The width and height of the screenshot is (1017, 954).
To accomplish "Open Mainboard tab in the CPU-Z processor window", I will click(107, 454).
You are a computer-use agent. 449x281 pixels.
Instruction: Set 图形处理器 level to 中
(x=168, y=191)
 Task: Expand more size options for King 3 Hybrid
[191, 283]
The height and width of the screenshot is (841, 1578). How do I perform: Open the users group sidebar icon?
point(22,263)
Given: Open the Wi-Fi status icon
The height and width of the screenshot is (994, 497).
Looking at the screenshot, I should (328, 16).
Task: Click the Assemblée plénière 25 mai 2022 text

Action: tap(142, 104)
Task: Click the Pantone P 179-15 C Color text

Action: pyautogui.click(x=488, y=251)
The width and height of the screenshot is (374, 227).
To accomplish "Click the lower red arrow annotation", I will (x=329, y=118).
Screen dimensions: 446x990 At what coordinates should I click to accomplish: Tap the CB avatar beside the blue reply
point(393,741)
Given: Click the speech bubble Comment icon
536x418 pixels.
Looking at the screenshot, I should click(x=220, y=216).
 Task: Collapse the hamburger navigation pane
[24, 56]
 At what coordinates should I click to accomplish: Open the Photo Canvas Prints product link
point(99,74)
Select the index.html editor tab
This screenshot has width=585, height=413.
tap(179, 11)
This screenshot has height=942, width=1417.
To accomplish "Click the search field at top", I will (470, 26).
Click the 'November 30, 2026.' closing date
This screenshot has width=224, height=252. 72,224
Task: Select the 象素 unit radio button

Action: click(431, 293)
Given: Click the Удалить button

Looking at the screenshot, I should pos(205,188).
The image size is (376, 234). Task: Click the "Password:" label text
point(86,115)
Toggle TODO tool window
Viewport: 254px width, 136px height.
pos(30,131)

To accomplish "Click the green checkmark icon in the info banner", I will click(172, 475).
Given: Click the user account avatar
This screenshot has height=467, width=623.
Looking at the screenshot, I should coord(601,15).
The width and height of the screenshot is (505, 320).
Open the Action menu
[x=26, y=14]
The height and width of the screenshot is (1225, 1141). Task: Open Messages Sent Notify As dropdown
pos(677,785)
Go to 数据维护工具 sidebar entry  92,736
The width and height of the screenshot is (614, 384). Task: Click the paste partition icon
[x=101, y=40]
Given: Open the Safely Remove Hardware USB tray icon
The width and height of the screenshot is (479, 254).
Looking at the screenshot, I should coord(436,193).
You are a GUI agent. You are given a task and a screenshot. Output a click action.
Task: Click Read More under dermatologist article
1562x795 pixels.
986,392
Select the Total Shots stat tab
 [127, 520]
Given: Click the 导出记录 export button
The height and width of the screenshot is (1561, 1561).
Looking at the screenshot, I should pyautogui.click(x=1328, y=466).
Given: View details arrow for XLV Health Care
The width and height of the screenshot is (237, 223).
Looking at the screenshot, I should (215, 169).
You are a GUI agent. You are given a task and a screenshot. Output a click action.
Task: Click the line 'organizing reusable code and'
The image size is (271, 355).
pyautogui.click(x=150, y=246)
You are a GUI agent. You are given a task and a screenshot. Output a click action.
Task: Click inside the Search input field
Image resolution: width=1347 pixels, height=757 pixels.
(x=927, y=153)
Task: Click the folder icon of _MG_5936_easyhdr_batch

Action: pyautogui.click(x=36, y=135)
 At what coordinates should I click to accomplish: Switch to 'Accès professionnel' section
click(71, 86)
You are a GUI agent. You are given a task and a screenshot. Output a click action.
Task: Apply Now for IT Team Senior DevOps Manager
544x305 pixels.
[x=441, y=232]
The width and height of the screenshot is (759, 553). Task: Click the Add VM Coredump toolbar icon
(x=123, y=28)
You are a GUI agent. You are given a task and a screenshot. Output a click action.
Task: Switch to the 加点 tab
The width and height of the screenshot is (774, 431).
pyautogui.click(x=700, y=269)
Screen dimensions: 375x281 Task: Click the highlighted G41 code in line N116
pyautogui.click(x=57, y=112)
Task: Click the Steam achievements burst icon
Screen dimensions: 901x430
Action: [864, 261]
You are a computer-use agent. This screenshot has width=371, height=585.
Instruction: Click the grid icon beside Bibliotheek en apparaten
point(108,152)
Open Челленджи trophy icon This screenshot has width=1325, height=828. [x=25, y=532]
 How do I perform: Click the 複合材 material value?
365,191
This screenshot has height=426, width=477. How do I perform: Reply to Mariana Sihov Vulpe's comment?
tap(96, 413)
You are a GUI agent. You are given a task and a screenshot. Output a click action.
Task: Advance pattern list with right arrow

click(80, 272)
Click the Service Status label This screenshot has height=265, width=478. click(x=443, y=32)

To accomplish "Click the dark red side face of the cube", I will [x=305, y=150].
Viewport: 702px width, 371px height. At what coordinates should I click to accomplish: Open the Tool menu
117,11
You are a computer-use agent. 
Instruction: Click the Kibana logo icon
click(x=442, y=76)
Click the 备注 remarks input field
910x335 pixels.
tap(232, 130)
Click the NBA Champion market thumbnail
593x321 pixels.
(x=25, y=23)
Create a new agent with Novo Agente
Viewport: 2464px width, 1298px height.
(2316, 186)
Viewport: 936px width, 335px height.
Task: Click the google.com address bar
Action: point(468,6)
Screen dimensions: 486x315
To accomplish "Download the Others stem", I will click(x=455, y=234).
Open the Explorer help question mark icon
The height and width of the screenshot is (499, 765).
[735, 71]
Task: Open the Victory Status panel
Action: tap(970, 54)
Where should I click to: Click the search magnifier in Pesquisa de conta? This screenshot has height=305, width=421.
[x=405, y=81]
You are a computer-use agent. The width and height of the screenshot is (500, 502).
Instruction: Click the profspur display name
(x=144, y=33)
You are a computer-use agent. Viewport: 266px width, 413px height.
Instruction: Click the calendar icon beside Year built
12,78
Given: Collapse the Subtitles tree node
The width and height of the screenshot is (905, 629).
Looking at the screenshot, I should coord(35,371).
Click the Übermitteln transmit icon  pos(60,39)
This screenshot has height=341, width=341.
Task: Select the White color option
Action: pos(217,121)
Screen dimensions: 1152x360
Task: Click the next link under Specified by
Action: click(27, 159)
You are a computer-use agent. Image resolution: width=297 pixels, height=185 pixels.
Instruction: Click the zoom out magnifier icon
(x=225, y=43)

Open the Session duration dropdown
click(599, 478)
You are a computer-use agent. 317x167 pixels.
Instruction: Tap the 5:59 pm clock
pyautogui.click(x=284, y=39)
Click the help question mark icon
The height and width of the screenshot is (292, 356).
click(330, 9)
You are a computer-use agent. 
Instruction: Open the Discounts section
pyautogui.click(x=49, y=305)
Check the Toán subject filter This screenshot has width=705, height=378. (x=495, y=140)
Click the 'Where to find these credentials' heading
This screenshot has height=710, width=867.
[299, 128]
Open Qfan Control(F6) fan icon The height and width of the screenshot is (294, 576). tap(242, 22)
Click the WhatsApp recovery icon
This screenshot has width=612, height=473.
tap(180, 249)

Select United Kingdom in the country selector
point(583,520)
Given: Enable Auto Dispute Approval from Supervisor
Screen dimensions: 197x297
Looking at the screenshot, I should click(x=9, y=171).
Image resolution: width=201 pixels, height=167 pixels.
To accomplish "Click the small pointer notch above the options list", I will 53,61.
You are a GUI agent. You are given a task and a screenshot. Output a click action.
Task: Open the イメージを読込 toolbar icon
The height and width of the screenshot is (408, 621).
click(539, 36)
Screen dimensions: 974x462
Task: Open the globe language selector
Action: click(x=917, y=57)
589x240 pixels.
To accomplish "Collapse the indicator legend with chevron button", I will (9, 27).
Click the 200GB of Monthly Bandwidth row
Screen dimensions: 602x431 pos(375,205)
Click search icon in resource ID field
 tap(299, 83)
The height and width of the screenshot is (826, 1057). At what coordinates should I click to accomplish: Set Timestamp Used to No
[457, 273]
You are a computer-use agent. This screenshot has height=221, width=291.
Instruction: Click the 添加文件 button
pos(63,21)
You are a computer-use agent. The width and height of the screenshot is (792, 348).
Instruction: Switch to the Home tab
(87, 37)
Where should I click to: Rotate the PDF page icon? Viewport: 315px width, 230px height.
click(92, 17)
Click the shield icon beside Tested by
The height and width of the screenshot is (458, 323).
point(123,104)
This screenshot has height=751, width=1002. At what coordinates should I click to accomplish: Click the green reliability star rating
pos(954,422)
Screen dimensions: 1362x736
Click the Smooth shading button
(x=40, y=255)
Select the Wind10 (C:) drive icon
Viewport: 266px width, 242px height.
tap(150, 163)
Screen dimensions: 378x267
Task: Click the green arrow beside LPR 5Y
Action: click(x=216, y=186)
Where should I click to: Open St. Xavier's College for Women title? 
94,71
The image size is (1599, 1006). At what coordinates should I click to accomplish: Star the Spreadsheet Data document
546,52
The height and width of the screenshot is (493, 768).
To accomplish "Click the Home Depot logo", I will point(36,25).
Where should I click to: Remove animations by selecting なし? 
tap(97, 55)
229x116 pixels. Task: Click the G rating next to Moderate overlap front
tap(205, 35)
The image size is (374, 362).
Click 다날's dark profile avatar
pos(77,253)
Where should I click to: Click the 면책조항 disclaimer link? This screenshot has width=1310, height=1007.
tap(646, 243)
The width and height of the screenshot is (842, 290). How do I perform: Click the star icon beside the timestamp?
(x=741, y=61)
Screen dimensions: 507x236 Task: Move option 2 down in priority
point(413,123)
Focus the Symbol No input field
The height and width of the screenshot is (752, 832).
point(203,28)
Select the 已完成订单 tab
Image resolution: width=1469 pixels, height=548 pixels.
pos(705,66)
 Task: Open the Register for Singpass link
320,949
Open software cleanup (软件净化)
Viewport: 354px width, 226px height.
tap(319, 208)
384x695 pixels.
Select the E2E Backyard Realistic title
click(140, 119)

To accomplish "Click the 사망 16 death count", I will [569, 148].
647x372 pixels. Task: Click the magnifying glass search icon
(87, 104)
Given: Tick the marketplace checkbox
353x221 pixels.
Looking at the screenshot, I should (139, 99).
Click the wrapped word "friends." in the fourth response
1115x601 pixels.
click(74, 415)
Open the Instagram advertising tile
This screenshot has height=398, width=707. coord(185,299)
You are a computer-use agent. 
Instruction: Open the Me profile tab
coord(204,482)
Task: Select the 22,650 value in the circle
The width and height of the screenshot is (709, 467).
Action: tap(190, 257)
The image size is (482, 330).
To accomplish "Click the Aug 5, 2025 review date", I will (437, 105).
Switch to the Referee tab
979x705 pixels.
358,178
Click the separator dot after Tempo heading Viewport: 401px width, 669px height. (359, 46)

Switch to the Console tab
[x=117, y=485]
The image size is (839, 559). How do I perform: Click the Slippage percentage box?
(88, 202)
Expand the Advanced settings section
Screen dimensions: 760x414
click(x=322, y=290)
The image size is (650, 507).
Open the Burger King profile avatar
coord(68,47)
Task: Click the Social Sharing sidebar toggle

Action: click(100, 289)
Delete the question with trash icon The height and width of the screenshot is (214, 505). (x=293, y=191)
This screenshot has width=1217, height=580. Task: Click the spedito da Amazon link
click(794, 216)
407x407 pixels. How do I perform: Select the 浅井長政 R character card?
------------------------------------------------------------------------
▶ **What is expected**: Extract exactly and only the lines above from the line containing "This screenshot has height=942, width=1417." through the line containing "Given: Open the Safely", both end lines included.

▶ **Answer for the task**:
This screenshot has height=942, width=1417.
To accomplish "Click the search field at top", I will (470, 26).
Click the 'November 30, 2026.' closing date
This screenshot has width=224, height=252. 72,224
Task: Select the 象素 unit radio button

Action: click(431, 293)
Given: Click the Удалить button

Looking at the screenshot, I should pos(205,188).
The image size is (376, 234). Task: Click the "Password:" label text
point(86,115)
Toggle TODO tool window
Viewport: 254px width, 136px height.
pos(30,131)

To accomplish "Click the green checkmark icon in the info banner", I will click(172, 475).
Given: Click the user account avatar
This screenshot has height=467, width=623.
Looking at the screenshot, I should coord(601,15).
The width and height of the screenshot is (505, 320).
Open the Action menu
[x=26, y=14]
The height and width of the screenshot is (1225, 1141). Task: Open Messages Sent Notify As dropdown
pos(677,785)
Go to 数据维护工具 sidebar entry  92,736
The width and height of the screenshot is (614, 384). Task: Click the paste partition icon
[x=101, y=40]
Given: Open the Safely Remove Hardware USB tray icon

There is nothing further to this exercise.